Despite breakthroughs, such as the use of imatinib to treat chronic myelogenous leukemia or that of Herceptin in early breast cancer, first-generation targeted therapies have not always met survival expectations. For example, while progress was made in locoregional squamous cell carcinoma of the head and neck by the monoclonal anti-EGFR antibody cetuximab with 19.7 months of overall survival, the clinical management of many other cancers, and that of advanced cancers in general, remains challenging: in HER2-positive metastatic breast cancer, the recently approved monoclonal anti-HER2 antibody trastuzumab conjugated to the microtubule inhibitor emtansine achieves a more modest 5.8 months of overall survival benefit. A deeper understanding of the pathways that contribute to cancer is needed to further improve therapeutic strategies.
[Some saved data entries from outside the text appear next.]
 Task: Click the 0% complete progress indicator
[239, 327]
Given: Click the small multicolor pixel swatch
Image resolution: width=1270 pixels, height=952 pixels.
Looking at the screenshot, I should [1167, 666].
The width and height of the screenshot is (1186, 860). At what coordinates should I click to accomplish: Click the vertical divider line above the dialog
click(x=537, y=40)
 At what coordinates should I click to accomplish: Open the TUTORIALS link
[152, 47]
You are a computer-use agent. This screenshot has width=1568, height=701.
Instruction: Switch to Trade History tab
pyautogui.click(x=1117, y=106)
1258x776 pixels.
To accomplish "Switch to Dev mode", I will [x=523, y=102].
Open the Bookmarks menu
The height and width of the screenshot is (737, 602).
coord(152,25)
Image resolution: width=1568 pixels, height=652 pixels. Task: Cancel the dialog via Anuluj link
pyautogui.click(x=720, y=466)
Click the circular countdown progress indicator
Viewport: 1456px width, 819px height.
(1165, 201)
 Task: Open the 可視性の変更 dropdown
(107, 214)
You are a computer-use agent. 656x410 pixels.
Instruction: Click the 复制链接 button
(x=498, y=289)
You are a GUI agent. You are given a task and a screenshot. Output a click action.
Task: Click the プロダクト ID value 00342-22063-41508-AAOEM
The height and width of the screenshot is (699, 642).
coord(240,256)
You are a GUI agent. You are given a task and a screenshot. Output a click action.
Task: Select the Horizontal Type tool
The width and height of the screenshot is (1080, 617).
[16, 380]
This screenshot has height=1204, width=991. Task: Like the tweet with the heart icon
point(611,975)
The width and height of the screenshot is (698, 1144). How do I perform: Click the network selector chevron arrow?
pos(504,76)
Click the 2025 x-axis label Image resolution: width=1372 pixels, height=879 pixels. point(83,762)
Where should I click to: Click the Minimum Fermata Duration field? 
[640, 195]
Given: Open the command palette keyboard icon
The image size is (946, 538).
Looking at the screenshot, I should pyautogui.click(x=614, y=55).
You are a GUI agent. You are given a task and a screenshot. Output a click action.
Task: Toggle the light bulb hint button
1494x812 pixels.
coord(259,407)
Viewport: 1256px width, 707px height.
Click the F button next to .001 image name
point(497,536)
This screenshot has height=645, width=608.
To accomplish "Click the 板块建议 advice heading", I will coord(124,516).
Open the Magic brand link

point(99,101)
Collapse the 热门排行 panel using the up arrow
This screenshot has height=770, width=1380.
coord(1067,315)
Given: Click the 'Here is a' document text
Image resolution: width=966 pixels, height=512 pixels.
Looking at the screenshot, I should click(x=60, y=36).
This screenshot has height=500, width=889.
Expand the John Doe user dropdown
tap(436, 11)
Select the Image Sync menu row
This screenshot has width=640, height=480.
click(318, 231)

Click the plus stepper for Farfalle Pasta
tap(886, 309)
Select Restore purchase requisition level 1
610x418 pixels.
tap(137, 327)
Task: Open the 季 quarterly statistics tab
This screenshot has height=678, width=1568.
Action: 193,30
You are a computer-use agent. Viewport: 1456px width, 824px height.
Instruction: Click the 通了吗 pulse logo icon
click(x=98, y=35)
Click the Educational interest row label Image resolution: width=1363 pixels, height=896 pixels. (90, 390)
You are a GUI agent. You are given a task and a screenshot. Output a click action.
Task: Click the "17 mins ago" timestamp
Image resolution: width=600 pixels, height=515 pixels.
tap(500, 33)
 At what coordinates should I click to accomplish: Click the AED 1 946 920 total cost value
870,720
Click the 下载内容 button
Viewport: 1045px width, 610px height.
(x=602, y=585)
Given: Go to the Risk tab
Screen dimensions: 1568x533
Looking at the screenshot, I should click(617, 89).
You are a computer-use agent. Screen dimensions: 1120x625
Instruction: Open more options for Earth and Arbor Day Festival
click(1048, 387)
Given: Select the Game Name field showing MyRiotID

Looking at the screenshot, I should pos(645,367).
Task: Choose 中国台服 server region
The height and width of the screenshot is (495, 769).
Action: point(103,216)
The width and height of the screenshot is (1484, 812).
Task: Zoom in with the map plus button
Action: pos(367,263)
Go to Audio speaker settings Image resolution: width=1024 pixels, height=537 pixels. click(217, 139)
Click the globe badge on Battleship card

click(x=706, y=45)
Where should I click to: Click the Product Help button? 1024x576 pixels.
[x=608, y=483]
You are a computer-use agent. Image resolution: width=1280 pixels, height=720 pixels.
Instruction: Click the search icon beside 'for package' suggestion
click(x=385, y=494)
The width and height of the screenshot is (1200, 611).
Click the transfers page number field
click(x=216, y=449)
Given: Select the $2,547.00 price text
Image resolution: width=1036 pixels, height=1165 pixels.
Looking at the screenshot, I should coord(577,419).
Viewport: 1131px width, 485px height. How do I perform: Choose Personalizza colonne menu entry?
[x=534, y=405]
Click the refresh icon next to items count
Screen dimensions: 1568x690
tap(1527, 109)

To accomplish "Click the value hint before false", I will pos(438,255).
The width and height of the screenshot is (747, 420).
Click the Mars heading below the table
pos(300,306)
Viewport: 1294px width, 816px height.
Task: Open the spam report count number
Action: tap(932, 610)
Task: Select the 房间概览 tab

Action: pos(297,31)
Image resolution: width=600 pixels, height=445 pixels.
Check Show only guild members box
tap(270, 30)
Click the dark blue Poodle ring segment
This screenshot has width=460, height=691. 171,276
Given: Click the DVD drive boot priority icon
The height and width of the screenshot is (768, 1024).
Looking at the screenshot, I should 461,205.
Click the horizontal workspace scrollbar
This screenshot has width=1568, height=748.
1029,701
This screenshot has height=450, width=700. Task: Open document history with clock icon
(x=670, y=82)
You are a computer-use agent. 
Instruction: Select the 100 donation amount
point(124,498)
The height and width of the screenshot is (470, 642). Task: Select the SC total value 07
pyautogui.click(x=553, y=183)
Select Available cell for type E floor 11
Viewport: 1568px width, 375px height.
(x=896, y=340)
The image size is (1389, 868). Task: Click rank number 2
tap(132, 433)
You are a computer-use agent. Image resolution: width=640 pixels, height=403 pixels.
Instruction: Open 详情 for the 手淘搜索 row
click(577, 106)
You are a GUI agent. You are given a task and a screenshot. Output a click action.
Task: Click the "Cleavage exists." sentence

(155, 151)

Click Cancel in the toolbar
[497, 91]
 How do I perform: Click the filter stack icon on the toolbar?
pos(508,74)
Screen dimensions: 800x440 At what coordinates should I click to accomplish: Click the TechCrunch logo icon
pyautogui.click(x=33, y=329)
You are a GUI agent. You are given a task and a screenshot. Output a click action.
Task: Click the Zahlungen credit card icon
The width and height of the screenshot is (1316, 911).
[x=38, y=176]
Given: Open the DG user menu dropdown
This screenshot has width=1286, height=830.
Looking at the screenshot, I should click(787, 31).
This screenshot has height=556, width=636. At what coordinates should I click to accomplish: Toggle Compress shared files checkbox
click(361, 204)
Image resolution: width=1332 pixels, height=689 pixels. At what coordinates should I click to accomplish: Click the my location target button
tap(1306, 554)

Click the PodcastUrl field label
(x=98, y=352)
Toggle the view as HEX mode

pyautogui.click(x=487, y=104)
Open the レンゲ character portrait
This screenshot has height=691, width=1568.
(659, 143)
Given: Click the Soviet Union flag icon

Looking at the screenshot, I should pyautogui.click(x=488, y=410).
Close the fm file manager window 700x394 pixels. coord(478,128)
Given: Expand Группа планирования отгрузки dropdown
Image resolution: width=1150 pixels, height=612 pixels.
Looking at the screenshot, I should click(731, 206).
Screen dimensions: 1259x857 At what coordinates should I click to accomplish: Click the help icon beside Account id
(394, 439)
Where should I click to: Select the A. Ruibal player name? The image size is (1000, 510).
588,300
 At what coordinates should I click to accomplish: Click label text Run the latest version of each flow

The Schaffhausen laboratory studies mechanisms of transformation to seek targets that may offer novel therapeutic opportunities. One of the experimental models used in the laboratory is the middle tumor (MT) oncogene, the main driver of transformation by murine polyomavirus, a DNA tumor virus that causes tumors in many tissues and organs. MT alters a variety of signaling pathways. For example, we understand that MT transforms in part by recruiting kinase enzymes that add phosphate groups to three specific tyrosine residues in its C-terminal domain. In turn, these modified amino acids activate several intracellular signaling pathways, such as the phosphatidylinositol-3 kinase (PI3K) pathway, that promote cellular survival and proliferation. The importance of tyrosine phosphorylation and PI3K were made apparent by studying MT neoplastic transformation. Inhibitors of both tyrosine kinase activity and PI3K are now being used in patients.
Cecile Rouleau, a Biochemistry graduate student in the Schaffhausen laboratory, developed a new inducible model of MT expression to characterize the functions of MT important for transformation. At one level, her work aims to understand a particular transformation-defective MT mutant that fails to activate downstream of PI3K despite doing everything MT is known to do to activate the enzyme. This suggests that there is an as yet unappreciated aspect to PI3K signaling. Proteomic analysis of wild type and mutant MT complexes identified a novel candidate effector of PI3K/Akt signaling currently undergoing validation study. The proteomic experiments have borne fruit beyond the characterization of the Akt-defective mutant, identifying previously unrecognized binding partners of MT, among which the serine/threonine protein phosphatase PP4. Current efforts are focusing on assessing the significance of these novel molecular interactions to transformation.